■ What the task asks ■
Below are the records. Retype, exactly, the lines from the first through the line with "Viewport: 526px width, 354px height.", and leave out the pictures.

◆ ◆ ◆ ◆ ◆ ◆ ◆

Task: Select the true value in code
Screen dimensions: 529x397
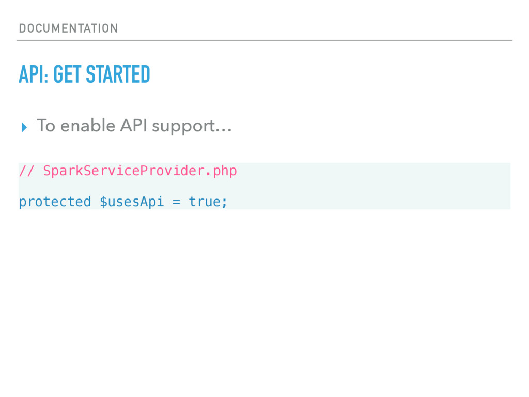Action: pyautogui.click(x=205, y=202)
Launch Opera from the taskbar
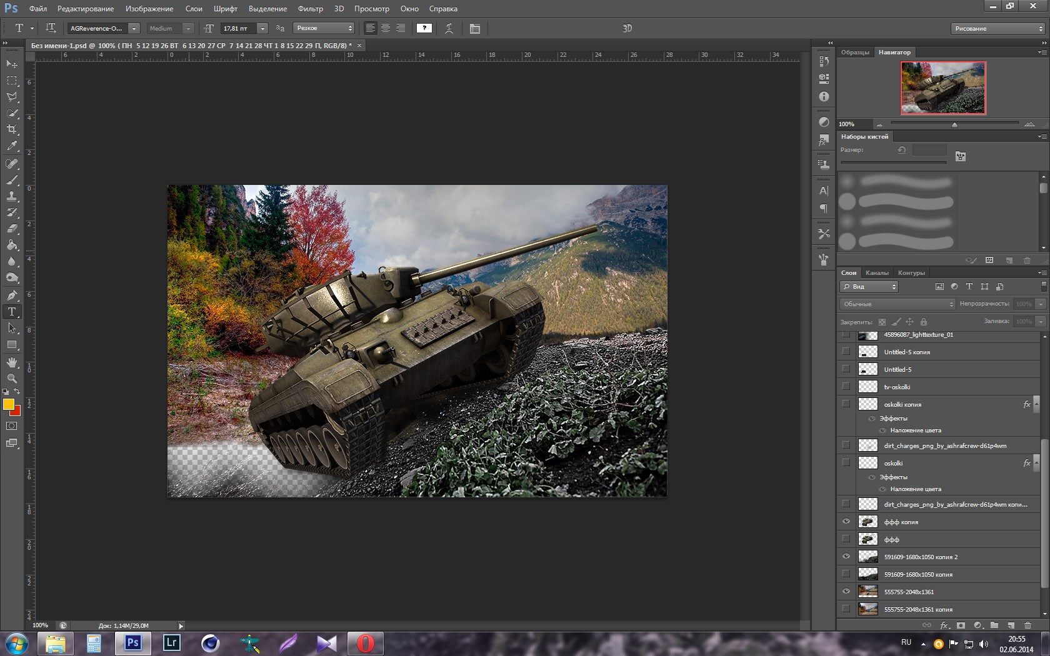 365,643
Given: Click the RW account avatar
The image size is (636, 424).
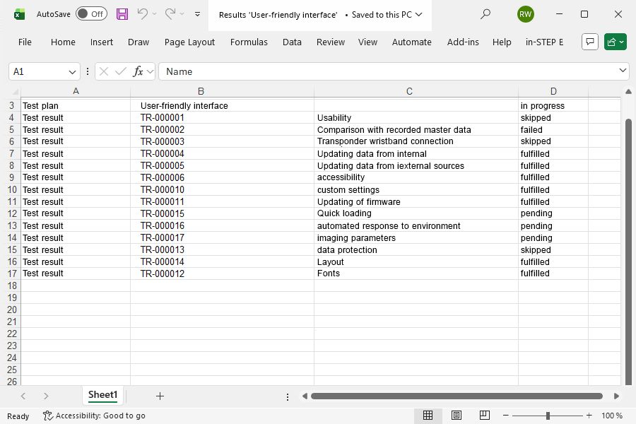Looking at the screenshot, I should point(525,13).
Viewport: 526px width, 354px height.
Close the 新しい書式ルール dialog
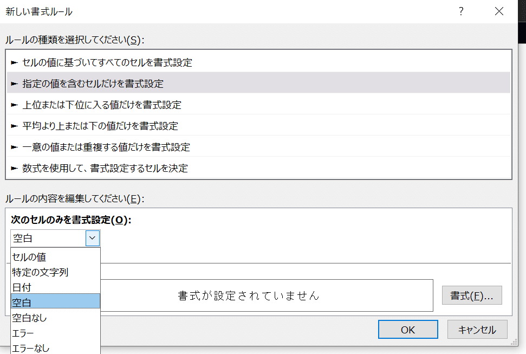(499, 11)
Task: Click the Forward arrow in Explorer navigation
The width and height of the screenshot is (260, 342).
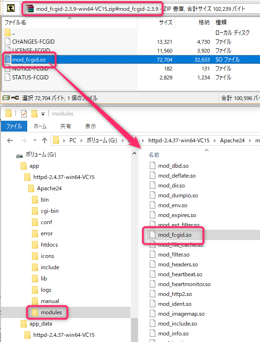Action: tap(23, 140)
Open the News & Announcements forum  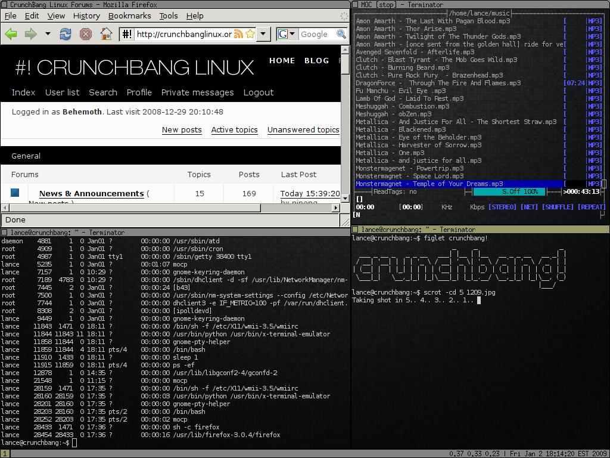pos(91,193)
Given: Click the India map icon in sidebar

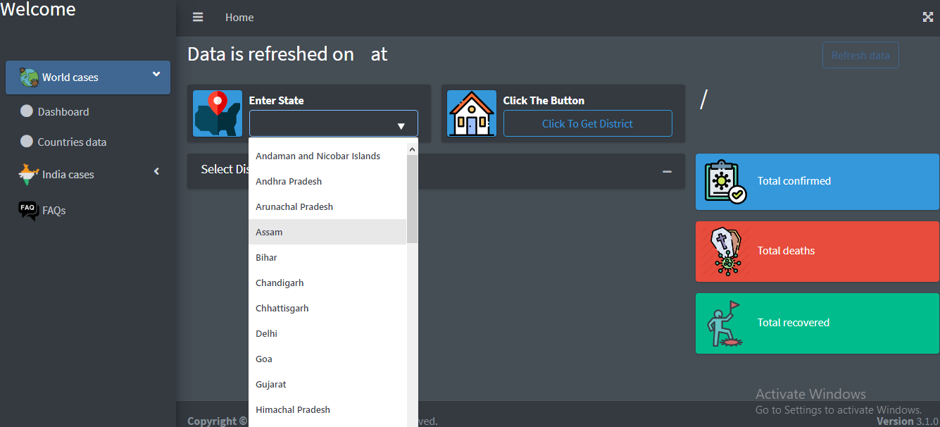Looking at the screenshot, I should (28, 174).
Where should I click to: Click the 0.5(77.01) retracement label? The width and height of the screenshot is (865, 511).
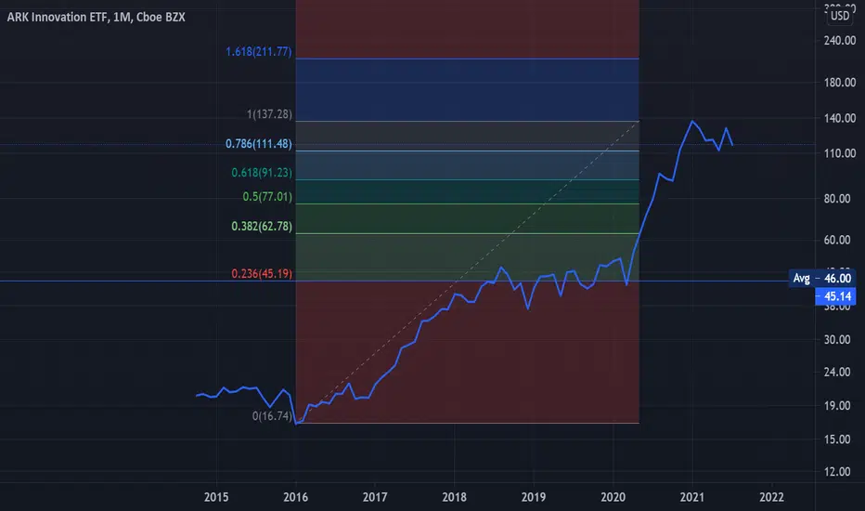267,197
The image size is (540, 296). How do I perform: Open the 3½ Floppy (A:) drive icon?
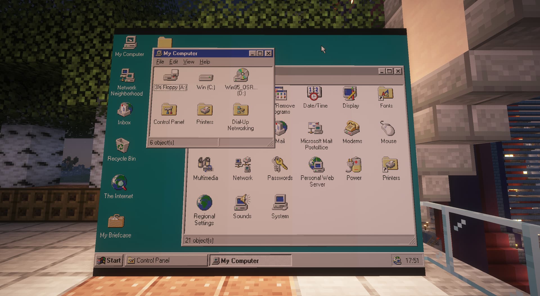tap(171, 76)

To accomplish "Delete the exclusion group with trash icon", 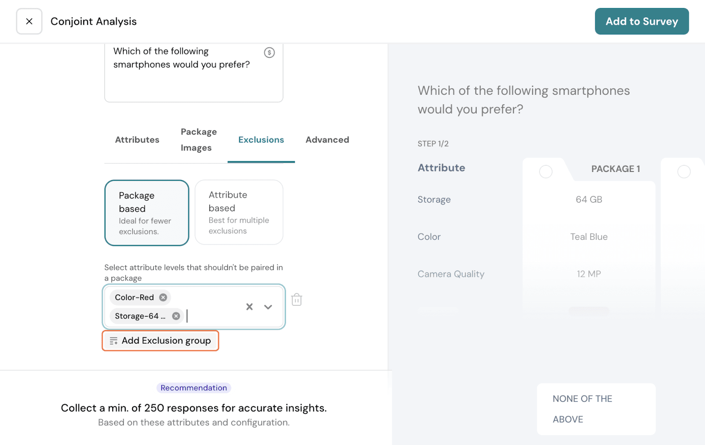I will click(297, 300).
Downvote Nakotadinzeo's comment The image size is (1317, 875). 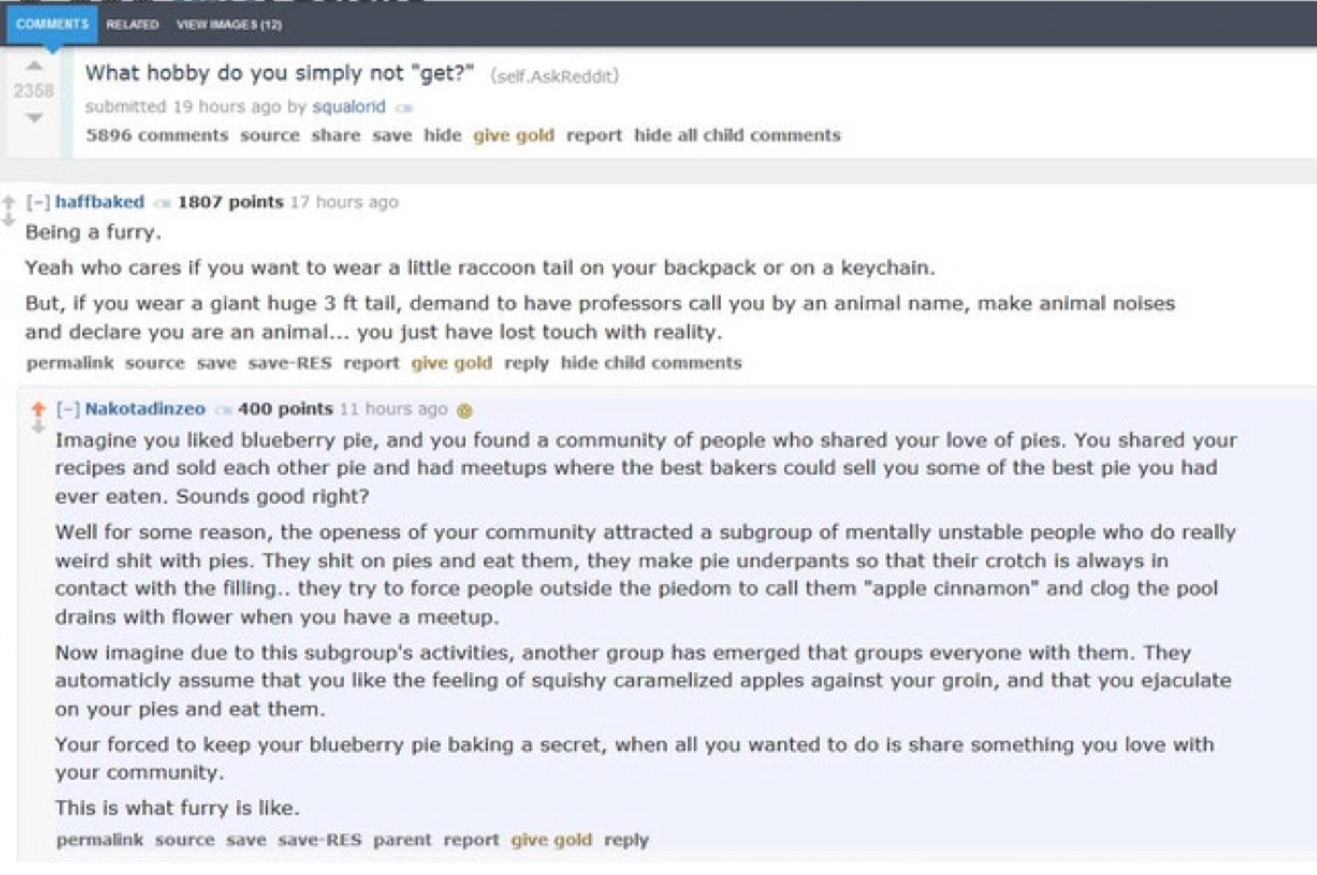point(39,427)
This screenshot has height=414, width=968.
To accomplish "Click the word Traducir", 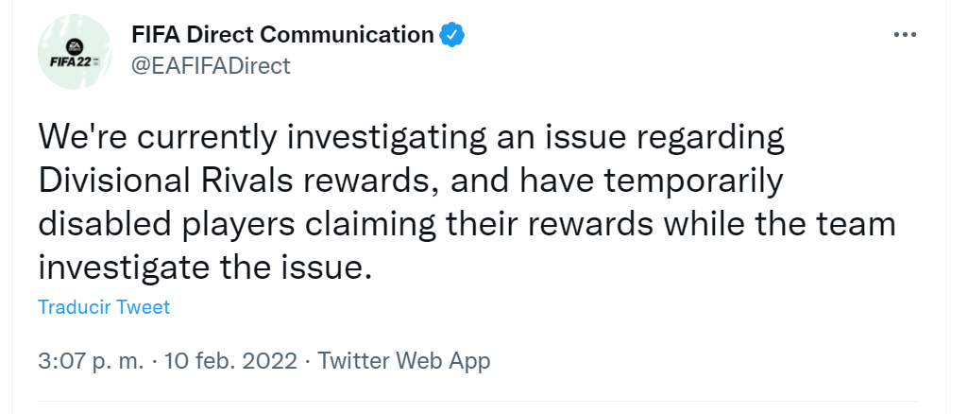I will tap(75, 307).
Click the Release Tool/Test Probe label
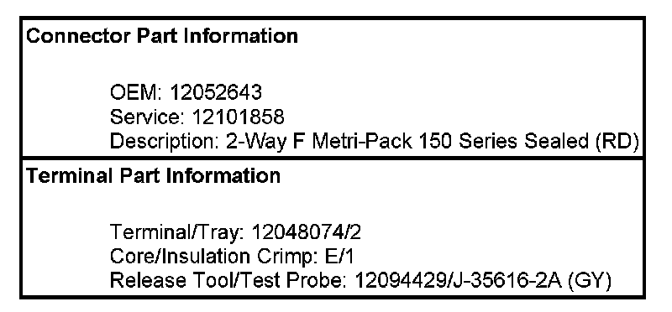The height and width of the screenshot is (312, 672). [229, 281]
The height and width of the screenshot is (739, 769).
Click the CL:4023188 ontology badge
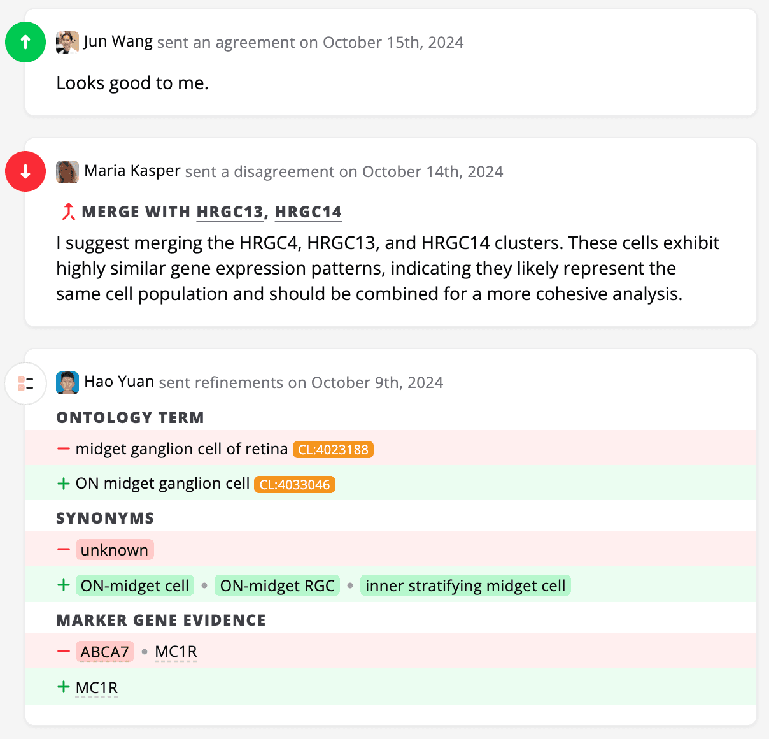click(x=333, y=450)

◆ ◆ ◆ ◆ ◆ ◆ ◆

■ Expected output ■
Task: Select the true value in code
Screen dimensions: 529x397
Action: pyautogui.click(x=205, y=202)
Launch Opera from the taskbar
 365,643
Given: Click the RW account avatar
The image size is (636, 424).
Looking at the screenshot, I should point(525,13).
Viewport: 526px width, 354px height.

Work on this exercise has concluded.